@Chubba - good timing, Megamo's been coming up a lot in your recent conversations about motors and range, so here's the full rundown.
What is Megamo?
Spanish brand, been around since 1991, historically best known in southern Europe but now selling across the UK and further afield. They build their eMTBs around DJI Avinox and Bosch motors depending on the model - and the 2027 range has just dropped with some meaningful updates.
The 2027 Range
| Model | Category | Frame | Travel | Motor | Battery | From |
|---|
| Reason CRB | Enduro | Carbon | 160/160mm | Avinox M2S | 800Wh (integrated) | £5,999 |
| Reason Air CRB | Trail | Carbon | 140/140mm | Avinox M2S | 800Wh (integrated) | £5,099 |
| Reason Air AL | Trail | Alloy | 140/140mm | Avinox M2S | 800Wh (integrated) | £4,249 |
| Ryal | Enduro | Alloy | 160/160mm | Avinox M2S | 800Wh (removable) | £3,999 |
There's also the
Flame CRB (2026 model, still current) - that's the one that runs
Bosch Performance Line CX Gen 5 with a removable 800Wh PowerTube, 170/160mm travel, from around £4,941. Slightly different proposition - more trail-oriented power delivery and better range efficiency than the Avinox, which you and I talked through a couple of days ago.

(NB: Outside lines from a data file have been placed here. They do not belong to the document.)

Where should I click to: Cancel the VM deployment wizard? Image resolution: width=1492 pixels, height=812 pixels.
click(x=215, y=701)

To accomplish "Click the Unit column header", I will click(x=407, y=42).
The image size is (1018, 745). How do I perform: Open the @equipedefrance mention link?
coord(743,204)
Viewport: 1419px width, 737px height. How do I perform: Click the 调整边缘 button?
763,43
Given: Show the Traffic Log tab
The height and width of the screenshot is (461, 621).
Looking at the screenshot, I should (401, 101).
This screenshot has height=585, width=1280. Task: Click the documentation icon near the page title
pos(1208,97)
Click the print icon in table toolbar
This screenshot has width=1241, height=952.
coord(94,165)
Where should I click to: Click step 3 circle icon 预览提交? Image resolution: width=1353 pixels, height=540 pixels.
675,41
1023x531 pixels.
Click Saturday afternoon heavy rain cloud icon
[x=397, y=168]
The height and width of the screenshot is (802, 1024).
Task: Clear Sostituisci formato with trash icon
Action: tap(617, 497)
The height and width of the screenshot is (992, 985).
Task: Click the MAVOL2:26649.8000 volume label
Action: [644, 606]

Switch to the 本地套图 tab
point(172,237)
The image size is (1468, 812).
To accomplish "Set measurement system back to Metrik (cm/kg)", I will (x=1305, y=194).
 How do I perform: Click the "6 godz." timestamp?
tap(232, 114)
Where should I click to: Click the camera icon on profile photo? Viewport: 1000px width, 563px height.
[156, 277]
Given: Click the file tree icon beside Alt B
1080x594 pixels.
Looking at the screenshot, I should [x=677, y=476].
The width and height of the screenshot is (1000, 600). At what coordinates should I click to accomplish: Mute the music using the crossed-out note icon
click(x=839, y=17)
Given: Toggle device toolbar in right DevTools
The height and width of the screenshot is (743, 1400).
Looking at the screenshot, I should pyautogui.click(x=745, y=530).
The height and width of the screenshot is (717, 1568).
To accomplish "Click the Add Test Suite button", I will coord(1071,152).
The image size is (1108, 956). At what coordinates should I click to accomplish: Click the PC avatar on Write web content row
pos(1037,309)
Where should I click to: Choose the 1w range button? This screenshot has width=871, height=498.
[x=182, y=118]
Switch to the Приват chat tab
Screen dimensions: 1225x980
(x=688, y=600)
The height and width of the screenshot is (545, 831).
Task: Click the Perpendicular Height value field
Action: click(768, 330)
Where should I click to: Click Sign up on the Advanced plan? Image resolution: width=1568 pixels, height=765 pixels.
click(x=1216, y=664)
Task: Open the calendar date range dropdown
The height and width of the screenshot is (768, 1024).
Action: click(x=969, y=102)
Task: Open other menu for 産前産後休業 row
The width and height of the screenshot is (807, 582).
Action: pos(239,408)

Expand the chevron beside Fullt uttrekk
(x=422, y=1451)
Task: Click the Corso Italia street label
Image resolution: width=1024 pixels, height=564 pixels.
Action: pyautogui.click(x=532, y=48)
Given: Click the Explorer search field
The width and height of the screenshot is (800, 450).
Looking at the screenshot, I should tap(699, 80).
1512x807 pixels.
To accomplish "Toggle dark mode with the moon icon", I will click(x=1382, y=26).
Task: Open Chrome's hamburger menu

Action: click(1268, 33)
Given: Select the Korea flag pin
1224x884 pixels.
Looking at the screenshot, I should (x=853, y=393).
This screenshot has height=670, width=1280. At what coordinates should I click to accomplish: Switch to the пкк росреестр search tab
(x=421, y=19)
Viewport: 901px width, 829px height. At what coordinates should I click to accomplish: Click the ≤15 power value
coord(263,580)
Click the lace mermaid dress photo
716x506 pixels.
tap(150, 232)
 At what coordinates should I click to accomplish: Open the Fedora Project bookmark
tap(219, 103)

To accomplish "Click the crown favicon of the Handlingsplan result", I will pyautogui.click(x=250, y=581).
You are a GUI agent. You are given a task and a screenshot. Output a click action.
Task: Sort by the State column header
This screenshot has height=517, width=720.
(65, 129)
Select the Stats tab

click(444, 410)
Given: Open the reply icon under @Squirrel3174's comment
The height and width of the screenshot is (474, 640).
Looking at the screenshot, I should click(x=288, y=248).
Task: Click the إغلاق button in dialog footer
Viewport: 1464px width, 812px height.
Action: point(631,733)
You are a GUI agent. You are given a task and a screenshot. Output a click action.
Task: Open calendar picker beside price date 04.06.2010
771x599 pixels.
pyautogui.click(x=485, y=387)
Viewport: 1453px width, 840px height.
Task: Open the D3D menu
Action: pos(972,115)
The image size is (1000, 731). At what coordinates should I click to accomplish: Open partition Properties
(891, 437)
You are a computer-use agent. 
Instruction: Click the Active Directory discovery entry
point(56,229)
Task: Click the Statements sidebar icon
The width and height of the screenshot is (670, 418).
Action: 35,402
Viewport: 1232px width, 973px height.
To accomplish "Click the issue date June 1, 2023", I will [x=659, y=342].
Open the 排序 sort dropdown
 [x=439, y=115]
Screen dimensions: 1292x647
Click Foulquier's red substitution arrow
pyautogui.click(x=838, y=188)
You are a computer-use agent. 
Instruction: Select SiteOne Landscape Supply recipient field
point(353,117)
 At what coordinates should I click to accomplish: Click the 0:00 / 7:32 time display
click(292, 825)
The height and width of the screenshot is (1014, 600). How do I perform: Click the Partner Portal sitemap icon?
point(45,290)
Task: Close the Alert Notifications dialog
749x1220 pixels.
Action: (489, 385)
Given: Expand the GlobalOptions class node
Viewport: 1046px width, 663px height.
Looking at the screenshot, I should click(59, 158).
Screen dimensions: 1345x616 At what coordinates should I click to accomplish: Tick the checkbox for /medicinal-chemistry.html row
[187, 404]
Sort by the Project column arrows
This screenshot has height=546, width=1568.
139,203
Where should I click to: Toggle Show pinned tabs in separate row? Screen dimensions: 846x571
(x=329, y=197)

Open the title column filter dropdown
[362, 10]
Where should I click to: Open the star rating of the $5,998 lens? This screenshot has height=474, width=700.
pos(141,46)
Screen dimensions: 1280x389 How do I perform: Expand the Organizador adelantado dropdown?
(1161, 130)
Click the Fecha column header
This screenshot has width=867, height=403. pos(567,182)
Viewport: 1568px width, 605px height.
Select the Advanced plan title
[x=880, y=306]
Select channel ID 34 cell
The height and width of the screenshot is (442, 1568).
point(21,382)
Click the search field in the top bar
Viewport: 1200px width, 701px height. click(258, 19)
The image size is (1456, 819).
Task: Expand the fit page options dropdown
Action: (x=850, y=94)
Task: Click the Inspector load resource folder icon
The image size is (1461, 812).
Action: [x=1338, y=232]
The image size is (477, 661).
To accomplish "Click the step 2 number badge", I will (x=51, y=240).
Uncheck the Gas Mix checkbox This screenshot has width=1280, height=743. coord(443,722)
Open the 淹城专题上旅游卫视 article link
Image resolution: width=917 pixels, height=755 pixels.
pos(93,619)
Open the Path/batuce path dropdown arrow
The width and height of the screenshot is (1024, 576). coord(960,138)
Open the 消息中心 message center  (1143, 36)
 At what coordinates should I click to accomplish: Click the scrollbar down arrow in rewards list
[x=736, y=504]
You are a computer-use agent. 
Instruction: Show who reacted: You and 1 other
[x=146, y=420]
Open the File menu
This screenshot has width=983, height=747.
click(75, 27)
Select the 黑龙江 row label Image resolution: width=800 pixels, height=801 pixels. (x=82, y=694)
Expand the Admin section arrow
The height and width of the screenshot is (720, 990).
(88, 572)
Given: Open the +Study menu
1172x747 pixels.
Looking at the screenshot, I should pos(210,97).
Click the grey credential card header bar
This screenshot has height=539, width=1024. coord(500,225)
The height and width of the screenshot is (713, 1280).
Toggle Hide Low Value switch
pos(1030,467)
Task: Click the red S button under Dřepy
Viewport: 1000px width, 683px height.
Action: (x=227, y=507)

The Headline Bike: Reason CRB The Reason is their flagship and the one generating the most noise. The 2027 version gets an XL size added (S/M/L/XL now), a redesigned carbon frame with cleaner lines and stiffer chainstays, and the
Avinox M2S motor - 150Nm torque, 1,500W peak output, paired with an 800Wh integrated battery. That motor is the same DJI system you'll have seen discussed in the context of the Levo comparison - punchy, high-peak, but the integrated battery means no range extender option without some creative workarounds.
Geometry is aggressive: 63.5° head angle, 77° effective seat angle, size-specific chainstays (454mm on M, 457mm on L). Flip-chip adjustability gives you a ~0.2° angle tweak and ~3mm BB height variation.
Full Trim Ladder - Reason CRB 2027
| Trim | Price | Highlights |
|---|
| CRB 07 | £5,999 | Fox 36 AWL HD, Fox Float Rhythm shock, Shimano XT M8100 |
| CRB 05 | £6,999 | Spec steps up from 07 |
| CRB 03 | £7,999 | Mid-high spec |
| CRB 03 AXS | £8,499 | SRAM AXS drivetrain |
| CRB 02 | £8,999 | High-end build |
| CRB 01 | £10,999 | Top spec, 22kg claimed |
The entry CRB 07 at £5,999 is where most people start - Fox 36 AWL HD fork, XT groupset, Maxxis Assegai front and Minion DHR II rear. Solid spec for the money. The Fox Float
Rhythm shock at that price point is the only thing that might raise an eyebrow - though given your thoughts on Rhythm forks on the Levo, you'll know what you're getting there.
The Ryal - worth knowing about The alloy Ryal is interesting because it has a
removable 800Wh battery (Avinox RS800) - one of the few Avinox-powered bikes where you can actually swap the pack. From £3,999 it's accessible, and the geometry is still aggressive (64.4° head angle, 77° seat). RockShox Psylo fork and Deluxe Select+ shock at the entry level. Not as refined as the Reason, but the removable battery is a genuine practical advantage if range is a priority.
What's the consensus? Megamo have a strong reputation for their carbon frames - the ASP four-bar linkage is well-regarded for progressivity and small-bump sensitivity. The Avinox M2S motor is powerful but power-hungry; as we discussed, it draws harder than the Bosch CX, so real-world range on Cape Town's climbing terrain will look closer to 40-50km in mixed conditions rather than the quoted maximums. The integrated battery on the Reason and Reason Air is the main compromise - it's a cleaner bike, but you're locked in.
For you specifically, the
Reason CRB 07 at £5,999 would be the natural comparison point against the Levo - similar motor philosophy, more aggressive geometry, and a Fox 36 AWL HD fork which is a meaningful step up from the Rhythm. Worth looking at the geometry against your Levo to see how they compare in reach and front centre for your height.